[Stored data]
==========

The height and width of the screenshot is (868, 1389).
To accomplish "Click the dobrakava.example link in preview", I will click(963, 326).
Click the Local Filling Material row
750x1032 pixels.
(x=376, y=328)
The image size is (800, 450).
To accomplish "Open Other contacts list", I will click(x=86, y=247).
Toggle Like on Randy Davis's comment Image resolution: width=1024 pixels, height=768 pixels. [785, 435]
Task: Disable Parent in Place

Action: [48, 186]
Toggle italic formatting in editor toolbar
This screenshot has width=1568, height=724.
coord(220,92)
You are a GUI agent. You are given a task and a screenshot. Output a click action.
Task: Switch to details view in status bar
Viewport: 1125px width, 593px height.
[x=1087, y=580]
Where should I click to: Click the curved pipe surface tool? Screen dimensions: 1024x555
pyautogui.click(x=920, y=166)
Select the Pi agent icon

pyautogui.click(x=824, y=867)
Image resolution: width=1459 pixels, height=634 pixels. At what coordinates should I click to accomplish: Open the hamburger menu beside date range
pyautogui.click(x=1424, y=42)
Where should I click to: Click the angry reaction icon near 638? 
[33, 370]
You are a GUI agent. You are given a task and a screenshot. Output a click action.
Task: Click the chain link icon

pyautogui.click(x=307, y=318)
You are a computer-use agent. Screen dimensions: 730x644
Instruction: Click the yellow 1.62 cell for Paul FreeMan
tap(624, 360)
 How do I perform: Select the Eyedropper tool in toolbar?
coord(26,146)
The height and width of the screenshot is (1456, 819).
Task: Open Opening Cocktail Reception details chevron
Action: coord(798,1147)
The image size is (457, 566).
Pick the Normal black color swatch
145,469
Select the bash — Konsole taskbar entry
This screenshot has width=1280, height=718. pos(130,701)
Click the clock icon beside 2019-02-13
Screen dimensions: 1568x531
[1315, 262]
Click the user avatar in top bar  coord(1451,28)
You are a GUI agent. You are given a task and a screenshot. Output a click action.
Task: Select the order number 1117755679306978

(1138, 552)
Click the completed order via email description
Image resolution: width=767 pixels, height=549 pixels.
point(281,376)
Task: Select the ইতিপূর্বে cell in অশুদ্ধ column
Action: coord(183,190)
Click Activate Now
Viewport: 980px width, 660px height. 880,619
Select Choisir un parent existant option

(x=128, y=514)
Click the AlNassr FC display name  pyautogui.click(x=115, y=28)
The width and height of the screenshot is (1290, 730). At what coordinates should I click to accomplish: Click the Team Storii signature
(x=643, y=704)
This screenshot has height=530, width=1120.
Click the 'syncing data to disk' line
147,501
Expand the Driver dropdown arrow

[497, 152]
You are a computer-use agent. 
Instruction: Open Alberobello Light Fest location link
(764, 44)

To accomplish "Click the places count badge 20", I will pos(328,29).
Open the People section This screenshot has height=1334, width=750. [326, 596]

==========

--- Exercise instructions ---
Print, without alteration, only the lines above between the one holding "The image size is (457, 566)." and the one holding "Click the AlNassr", inclusive.

--- Problem solution ---
The image size is (457, 566).
Pick the Normal black color swatch
145,469
Select the bash — Konsole taskbar entry
This screenshot has width=1280, height=718. pos(130,701)
Click the clock icon beside 2019-02-13
Screen dimensions: 1568x531
[1315, 262]
Click the user avatar in top bar  coord(1451,28)
You are a GUI agent. You are given a task and a screenshot. Output a click action.
Task: Select the order number 1117755679306978

(1138, 552)
Click the completed order via email description
Image resolution: width=767 pixels, height=549 pixels.
point(281,376)
Task: Select the ইতিপূর্বে cell in অশুদ্ধ column
Action: coord(183,190)
Click Activate Now
Viewport: 980px width, 660px height. 880,619
Select Choisir un parent existant option

(x=128, y=514)
Click the AlNassr FC display name  pyautogui.click(x=115, y=28)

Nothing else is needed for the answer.